:: Goal of the exercise ::
Report all lines of the records that contain "agent".

:: Task material ::

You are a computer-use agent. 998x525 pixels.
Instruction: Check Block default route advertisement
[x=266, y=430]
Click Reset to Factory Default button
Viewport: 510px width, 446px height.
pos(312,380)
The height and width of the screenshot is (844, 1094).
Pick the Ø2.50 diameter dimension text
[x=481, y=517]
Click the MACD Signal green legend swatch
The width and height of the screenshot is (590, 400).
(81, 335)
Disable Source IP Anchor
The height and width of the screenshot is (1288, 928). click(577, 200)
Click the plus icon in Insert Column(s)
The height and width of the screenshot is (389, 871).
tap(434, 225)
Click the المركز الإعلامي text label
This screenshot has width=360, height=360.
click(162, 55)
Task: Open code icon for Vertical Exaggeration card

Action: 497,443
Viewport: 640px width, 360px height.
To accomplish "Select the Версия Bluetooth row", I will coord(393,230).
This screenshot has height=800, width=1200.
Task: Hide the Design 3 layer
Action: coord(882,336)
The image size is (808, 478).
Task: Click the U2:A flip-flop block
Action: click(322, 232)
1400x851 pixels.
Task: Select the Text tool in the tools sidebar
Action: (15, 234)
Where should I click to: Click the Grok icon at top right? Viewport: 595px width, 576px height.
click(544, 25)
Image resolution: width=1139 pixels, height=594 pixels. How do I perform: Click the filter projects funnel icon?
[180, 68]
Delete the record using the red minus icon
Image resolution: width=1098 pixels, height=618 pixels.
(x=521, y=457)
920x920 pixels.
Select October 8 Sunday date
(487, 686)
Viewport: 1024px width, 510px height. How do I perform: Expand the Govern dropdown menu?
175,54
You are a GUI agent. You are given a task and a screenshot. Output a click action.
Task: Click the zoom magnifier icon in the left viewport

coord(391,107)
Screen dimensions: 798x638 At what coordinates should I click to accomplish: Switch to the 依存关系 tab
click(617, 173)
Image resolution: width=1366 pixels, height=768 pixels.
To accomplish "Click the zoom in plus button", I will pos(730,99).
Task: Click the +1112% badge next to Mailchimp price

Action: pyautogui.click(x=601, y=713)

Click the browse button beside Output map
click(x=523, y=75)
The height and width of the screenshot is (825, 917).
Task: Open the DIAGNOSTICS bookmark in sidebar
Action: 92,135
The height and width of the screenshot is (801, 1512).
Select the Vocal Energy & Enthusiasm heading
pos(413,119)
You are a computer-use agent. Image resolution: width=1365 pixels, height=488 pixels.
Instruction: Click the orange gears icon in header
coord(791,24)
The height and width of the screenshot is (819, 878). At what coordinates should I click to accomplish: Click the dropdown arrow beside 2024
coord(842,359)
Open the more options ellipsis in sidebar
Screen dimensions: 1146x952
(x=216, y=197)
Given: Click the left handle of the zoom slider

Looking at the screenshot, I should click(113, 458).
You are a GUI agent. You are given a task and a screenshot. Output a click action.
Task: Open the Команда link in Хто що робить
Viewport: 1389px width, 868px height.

:: Completed task ::
You are a computer-use agent. 998x525 pixels.
You are a GUI agent. You are given a task and a screenshot. Output a click action.
You are a computer-use agent. Image resolution: width=1365 pixels, height=488 pixels.
You are a GUI agent. You are given a task and a screenshot. Output a click action.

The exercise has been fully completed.